The new method could also shed light on phenomena that involve molecules both changing shape and reacting chemically — such as, Pearson says, the firing of gunpowder.

The approach makes possible quick, accurate chemical analyses, such as of harmful chemicals used in a non-conventional attack, Pate says. The closer view of molecules could also help astrophysicists discover new molecules in the interstellar medium by matching these molecule’s radio-emission signatures with those seen in the lab.

The experiments were made possible by recent advances in digital electronics, Pate says. “You just could not imagine doing this 10 years ago.”

In rotational spectroscopy, a beam of molecules is exposed to microwave radiation. If the molecules are “polar” — meaning they have an uneven distribution of electrical charge — the microwaves’ electric fields will apply a torque to them, making them rotate slower or faster. As the molecules’ spinning rates change, the molecules give off radiation at frequencies characteristic of the molecules’ structure. In particular, a molecule that has an arm sticking out will tend to rotate at a slower pace (and to send out lower-frequency radiation) than one with a “retracted” arm. “It’s the ice-skater phenomenon,” Pate says.

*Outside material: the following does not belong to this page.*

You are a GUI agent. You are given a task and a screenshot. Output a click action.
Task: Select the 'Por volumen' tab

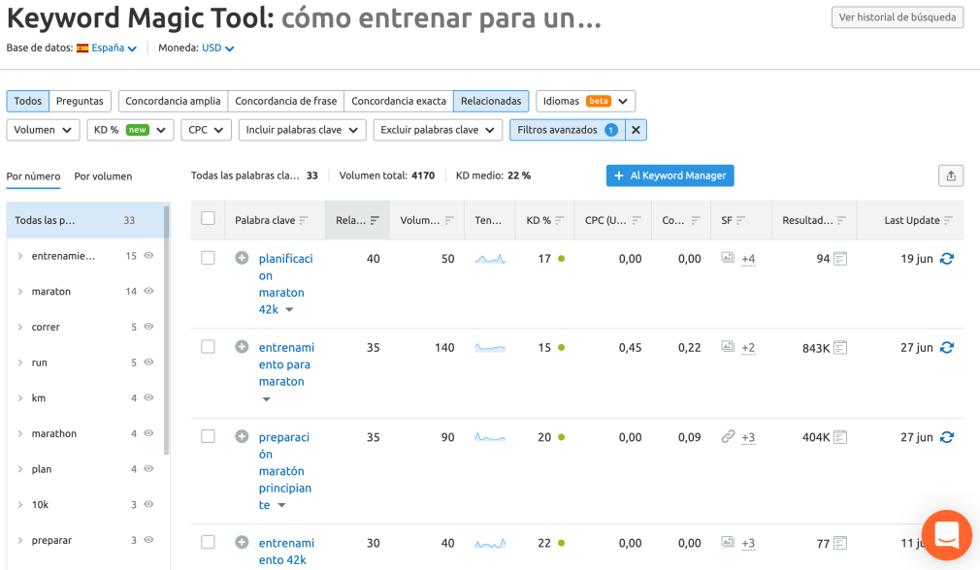(x=103, y=176)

In the past, researchers had to look at the molecules’ radiation one frequency at a time, essentially by turning a radio dial. “It was like tuning your receiver,” Pate says. Instead, Pate’s team used a digital device that lets them pick up all frequencies from all molecules at once.

The team could then look at molecules as they change shape — a process during which the molecules go through many intermediate steps, emitting radiation at a particular frequency for each step.

A further refinement, Pate says, could enable researchers to track other types of chemical reactions as they happen, such as a molecule breaking up. For example, they could zap a molecule with a laser and time how quickly a bond’s length changes before it breaks.